Początkowo szpital domagał się od NFZ 17,6 mln zł, następnie obniżył tę kwotę o 5 mln zł. NFZ uznał roszczenia placówki w wysokości 8,6 mln zł, i taką kwotę musi - zgodnie ze środowym wyrokiem sądu - zapłacić. Sąd nadał wyrokowi klauzulę natychmiastowej wykonalności, co oznacza, że pieniądze niezwłocznie mają trafić na konto szpitala.
Jak wyjaśnił w środę przed sądem dyrektor lecznicy MSW Janusz Chełchowski, placówka przystępując do negocjacji dotyczących wysokości kontraktu na 2012 rok zabiegała, aby opiewał on na kwotę 120-130 mln zł. Jednak, znając realia budżetowe Funduszu, przystała na kwotę 100 mln zł.
Dyrektor dodał, że pieniądze z kontraktu wyczerpały się już w sierpniu 2012 r., zatem w ostatnim kwartale planowane zabiegi w ogóle nie były wykonywane, a pacjenci byli powiadamiani, że operacje zostają przełożone na 2013 r.
- Takich pacjentów było około 200 - przypomniał Chełchowski. Zaznaczył, że szpital, mimo wyczerpania limitów, nadal świadczył zabiegi ratujące życie oraz leczył pacjentów chorych na nowotwory.
Dyrektor przyznał, że NFZ w 2012 r. wypłacił dodatkowe 10 mln zł, zwiększając w ciągu roku kontrakt. Jednak i to okazało się niewystarczające.
- Liczba pacjentów chorujących na nowotwory wzrasta z każdym rokiem. Większa liczba pacjentów trafiających do placówki jest także kwestią lepszej diagnostyki - mówił Chełchowski. Dodał, że z powodu ograniczonych możliwości finansowych wynikających z niewystarczającego kontraktu na świadczenia medyczne, kolejka pacjentów czekających na planowe zabiegi i operacje, wydłuża się. - Czas oczekiwania w zależności od schorzenia wynosi od kilkunastu miesięcy do kilku lat - podkreślił dyrektor szpitala MSW.
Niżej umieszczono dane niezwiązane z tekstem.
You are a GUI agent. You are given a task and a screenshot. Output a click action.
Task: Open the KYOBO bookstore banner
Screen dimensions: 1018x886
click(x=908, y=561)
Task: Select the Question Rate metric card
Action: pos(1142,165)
Dyrektor Warmińsko-Mazurskiego OW NFZ Andrzej Zakrzewski wyjaśniał przed sądem, że każdy szpital musi tak planować zarządzanie kontraktem, aby najpierw przyjmować i operować pacjentów w stanach ostrych, ratujących życie a dopiero potem wykonywać zabiegi i operacje planowane.
Wyrok nie jest prawomocny, ale jak zaznaczyli w rozmowie z PAP dyrektorzy szpitala MSW i oddziału NFZ, nie będą się od niego odwoływać.